Innovative Israeli company Better Juice has developed a technology which, it claims, converts the sugar in orange juice to fibres meeting demand for low-sugar juice options that don’t compromise on taste.
The technology uses all-natural ingredients to convert fructose, glucose and sucrose into prebiotic and other non-digestible fibres and sugars, while maintaining the juicy flavour of the beverage.
Although juice contains the vitamins and minerals you’d find in fresh produce, it’s devoid of most of the natural dietary fibre as an outcome of traditional methods of juicing. In addition to its intrinsic health benefits, fibre also adds to the feeling of fullness.
Better Juice’s process harnesses a natural enzymatic activity in non-GMO microorganisms to convert a portion of the simple fructose, glucose, and sucrose sugars into fibres and other non-digestible natural sugars.
The process works on all types of sugars. Yet the process preserves the flavour and the full complement of vitamins and other nutrients inherent in the fruits. The technology was developed in collaboration with Hebrew University in Rehovot, Israel.
Better Juice uses an advanced solution that involves just one short and simple pass-through step in the juice-making process, allowing the product to be marketed at a price point comparable to other premium juice products.
Better Juice conducted several trials with different beverage companies and succeeded in reducing sugars in orange juice from 30%, up to 80%. The start-up can now provide proof of concept for orange juice.
Mono-and disaccharides – often called “simple sugars” – are easy for the body to digest and thus quickly metabolised. If the energy they provide can’t be used, it is converted to fat and stored. But when these individual sugar molecules link up, they become prebiotic fibres that are non-digestible.

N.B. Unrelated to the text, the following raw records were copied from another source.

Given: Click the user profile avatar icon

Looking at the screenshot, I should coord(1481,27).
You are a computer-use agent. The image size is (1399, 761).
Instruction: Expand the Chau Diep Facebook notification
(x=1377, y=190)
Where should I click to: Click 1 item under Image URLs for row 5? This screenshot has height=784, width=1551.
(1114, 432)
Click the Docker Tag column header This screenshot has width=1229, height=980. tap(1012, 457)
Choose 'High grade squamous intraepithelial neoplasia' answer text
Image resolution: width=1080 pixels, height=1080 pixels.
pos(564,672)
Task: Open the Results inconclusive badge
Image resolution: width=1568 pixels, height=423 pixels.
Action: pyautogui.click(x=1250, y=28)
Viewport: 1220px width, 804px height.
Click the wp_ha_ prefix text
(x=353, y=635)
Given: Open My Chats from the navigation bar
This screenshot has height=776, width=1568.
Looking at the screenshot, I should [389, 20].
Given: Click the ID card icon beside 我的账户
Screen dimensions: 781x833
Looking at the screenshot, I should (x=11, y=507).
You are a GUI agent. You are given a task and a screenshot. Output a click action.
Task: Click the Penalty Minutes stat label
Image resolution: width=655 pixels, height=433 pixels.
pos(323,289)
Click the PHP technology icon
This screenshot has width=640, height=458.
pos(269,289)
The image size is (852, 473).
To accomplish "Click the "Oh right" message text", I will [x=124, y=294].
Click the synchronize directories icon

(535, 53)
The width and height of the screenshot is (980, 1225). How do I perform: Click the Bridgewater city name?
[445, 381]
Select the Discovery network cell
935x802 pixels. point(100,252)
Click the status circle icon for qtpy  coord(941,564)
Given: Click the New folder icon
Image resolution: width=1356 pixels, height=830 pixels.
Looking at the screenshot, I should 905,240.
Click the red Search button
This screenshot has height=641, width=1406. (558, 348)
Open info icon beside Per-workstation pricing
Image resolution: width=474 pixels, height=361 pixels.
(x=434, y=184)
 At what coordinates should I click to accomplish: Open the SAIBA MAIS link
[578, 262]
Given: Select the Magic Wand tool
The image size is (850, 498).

The shorter of these fibres, called oliggosaccharides, are still sweet yet have been shown to bestow several health benefits, from protecting against disease to helping manage weight. There are other natural monosaccharides that are not easily digested. These sugars have no glycaemic index and low caloric values.
The company is aiming to market an advanced device with the unique technology to fruit juice producers and, eventually, to cafés and restaurants.